“Made By Mail” is a DXD Original Series and ongoing experiment where random (and unfortunately sometimes unruly) ingredients are sent out via post to friends and fellow bloggers with hopes of learning what the heck to do with them. Have an ingredient suggestion or conundrum for consideration? Drop us a line!
At first it didn’t feel like a cruel joke. I legitimately had no clue how to work with dried elderflower outside of cocktail infusions or ice cream. Knowing that food blogger Billy Green enjoyed experimenting in the kitchen, I had no doubt he would know exactly what to do. Off went a package and I waited with great floral anticipation.
Several hysterical g-chat messages and stinky stale tasting failed attempts later (black berry bars, white chocolate truffles, pavlova…the efforts to make this bag of nasty were admirable), Billy made it very clear that elderflower was one mean, inedible jerk.
In fact, I believe he actually used the word “which craft” to describe the ingredient’s unruly (read undesirable) powers.
Sure enough he harnessed said powers in the name of all things good and in the end created quite the elegant dish.
The answer? Panna Cotta. We’ll let him tell you about it himself…
Made By Mail :: Billy Green :: Wit & Vinegar
I was sent something that usually has just a couple of uses: dried elderflower. Straight up supposed to be used to make tea or elderflower liqueur but I was given specifics of no cocktails and no ice cream so all easy dreams were shattered.
I went out and experimented/failed with lemon bars, pavlova, and white chocolate truffles, and every one of them had an essence of (for lack of a better term) farts. Something about the combo of the dried elderflower and those ingredients means sulfury taste that I don’t like having in my mouth.
After all that I said screw it I’m infusing some cream and trying panna cotta and I’m so glad I did. Is it like ice cream? I guess, but not because it’s like jello and ice cream had a baby and I can top it with grapefruit and pistachios because it’s California.

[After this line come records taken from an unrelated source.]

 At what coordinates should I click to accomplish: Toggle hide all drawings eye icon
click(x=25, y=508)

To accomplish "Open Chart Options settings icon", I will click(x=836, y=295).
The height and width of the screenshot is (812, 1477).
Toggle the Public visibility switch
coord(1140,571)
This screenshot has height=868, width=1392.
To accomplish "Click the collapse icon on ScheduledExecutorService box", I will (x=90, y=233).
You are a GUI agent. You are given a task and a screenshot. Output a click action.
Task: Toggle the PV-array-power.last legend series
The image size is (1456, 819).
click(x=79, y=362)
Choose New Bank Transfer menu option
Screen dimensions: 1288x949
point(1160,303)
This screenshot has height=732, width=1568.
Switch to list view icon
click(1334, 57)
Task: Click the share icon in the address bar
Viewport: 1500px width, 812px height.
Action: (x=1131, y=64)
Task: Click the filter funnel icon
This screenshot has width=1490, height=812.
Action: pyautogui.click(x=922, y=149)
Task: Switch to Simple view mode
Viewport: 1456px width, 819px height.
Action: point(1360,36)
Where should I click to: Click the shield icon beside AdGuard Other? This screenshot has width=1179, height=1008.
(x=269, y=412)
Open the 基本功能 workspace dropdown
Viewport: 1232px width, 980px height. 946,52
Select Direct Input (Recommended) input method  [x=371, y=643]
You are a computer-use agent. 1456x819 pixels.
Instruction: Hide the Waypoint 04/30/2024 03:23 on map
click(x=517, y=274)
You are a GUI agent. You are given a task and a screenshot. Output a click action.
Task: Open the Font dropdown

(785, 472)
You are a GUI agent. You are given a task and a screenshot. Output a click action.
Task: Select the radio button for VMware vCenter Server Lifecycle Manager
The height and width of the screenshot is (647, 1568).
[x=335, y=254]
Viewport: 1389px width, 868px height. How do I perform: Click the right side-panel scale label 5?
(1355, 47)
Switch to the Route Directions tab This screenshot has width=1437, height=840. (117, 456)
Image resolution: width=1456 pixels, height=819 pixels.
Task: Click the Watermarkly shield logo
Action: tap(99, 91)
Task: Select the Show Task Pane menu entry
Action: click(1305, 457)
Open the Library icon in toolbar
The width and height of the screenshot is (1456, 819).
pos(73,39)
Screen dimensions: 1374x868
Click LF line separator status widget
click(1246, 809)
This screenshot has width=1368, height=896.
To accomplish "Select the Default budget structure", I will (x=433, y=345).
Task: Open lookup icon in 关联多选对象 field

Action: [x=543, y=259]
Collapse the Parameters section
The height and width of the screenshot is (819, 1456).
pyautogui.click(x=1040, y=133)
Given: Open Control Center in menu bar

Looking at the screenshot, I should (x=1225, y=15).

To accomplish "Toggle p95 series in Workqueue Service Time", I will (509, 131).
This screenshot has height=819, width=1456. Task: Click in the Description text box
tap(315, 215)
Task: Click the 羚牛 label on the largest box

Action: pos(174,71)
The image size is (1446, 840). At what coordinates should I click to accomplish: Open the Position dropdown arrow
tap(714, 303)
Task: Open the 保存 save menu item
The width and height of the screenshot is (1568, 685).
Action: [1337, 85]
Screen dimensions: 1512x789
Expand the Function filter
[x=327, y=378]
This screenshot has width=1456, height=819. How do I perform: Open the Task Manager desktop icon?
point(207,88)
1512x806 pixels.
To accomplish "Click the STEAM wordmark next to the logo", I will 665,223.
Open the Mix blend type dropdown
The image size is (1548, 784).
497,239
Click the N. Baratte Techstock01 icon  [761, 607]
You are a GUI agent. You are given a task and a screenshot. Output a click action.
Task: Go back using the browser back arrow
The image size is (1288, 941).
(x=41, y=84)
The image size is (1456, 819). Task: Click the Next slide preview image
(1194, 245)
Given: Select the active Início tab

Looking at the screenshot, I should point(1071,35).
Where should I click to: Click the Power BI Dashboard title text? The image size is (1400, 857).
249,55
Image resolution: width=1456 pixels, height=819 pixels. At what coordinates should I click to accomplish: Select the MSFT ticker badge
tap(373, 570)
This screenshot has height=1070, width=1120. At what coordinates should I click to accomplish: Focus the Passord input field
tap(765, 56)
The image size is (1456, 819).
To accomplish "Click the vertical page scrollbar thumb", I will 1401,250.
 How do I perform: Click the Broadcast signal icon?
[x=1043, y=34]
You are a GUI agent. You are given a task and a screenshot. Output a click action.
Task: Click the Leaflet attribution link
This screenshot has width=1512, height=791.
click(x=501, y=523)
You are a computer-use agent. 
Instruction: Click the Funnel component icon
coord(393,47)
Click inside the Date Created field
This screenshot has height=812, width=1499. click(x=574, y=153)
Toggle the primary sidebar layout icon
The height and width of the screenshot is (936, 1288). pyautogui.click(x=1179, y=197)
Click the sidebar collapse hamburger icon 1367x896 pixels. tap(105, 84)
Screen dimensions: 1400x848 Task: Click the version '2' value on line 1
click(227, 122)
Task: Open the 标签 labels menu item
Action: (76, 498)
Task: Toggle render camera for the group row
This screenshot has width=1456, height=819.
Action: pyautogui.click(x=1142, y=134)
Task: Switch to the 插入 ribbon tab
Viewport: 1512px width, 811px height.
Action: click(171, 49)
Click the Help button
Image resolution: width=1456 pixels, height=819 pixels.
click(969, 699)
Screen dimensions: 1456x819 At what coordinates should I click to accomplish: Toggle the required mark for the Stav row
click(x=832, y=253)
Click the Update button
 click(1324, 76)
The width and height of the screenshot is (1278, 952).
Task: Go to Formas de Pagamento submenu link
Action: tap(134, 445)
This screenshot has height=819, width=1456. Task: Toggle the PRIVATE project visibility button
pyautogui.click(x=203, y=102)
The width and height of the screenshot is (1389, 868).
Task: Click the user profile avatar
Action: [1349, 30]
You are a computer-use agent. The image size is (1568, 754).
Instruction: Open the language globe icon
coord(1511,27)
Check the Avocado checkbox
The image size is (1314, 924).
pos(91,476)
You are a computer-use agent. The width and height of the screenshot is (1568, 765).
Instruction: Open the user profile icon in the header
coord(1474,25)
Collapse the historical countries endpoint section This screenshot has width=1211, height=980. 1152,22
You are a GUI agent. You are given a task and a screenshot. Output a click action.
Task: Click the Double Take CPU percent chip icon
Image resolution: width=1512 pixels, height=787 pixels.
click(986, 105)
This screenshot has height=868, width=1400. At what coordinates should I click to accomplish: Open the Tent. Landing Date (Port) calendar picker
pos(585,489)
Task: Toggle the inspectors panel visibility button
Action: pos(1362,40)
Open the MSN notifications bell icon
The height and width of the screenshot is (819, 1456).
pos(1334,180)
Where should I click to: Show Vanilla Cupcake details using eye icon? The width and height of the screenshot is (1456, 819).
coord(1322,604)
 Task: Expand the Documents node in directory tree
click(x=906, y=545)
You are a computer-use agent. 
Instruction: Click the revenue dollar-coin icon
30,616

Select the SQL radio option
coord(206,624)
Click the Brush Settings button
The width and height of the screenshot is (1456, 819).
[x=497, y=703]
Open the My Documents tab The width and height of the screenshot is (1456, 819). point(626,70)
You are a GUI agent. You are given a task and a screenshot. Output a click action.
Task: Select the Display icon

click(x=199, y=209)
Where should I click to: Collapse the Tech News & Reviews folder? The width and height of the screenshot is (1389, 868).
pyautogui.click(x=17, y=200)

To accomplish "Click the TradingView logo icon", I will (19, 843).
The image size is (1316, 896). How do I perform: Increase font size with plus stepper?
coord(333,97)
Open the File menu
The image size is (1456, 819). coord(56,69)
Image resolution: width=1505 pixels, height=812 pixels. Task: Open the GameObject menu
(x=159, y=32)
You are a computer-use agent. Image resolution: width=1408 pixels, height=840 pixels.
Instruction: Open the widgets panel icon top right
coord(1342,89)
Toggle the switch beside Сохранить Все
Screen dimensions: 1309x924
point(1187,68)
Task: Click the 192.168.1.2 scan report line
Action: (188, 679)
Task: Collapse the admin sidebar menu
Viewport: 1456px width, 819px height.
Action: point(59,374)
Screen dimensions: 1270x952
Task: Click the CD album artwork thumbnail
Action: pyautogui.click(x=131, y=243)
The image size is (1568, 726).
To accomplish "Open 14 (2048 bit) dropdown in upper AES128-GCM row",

There’s a sort of floral note that goes insanely well with the grapefruit and the pistachio adds a nice change in texture. Overall this would be a great dessert to serve after any spring dinner and all of it can be made separately and assembled right before serving.
Elderflower Panna Cotta | Serves 6-8 depending on your ramekin sizes
- 1 quart half and half or 2 cups each heavy cream and whole milk
- 2-1/4 oz packages gelatin
- ½ cup sugar
- 1 Tablespoon + 1 teaspoon dried elderflower
- grapefruit segments
- chopped pistachios
In a medium sized saucepan sprinkle gelatin over 1 cup of the half and half and let soften for 5 min. Whisk in sugar and elderflower and warm to just below a simmer so the gelatin and sugar dissolve. Remove from the heat and let the elderflower steep for 10 minutes.
After 10 minutes strain the mixture through a fine mesh sieve into the remaining three cups of half and half. Divide between ramekins, serving dishes, small glasses etc and refrigerate for a couple hours until set.
Once set, run a thin knife around the edge of the ramekin and invert onto a plate. Top with pistachios and grapefruit segments, serve immediately.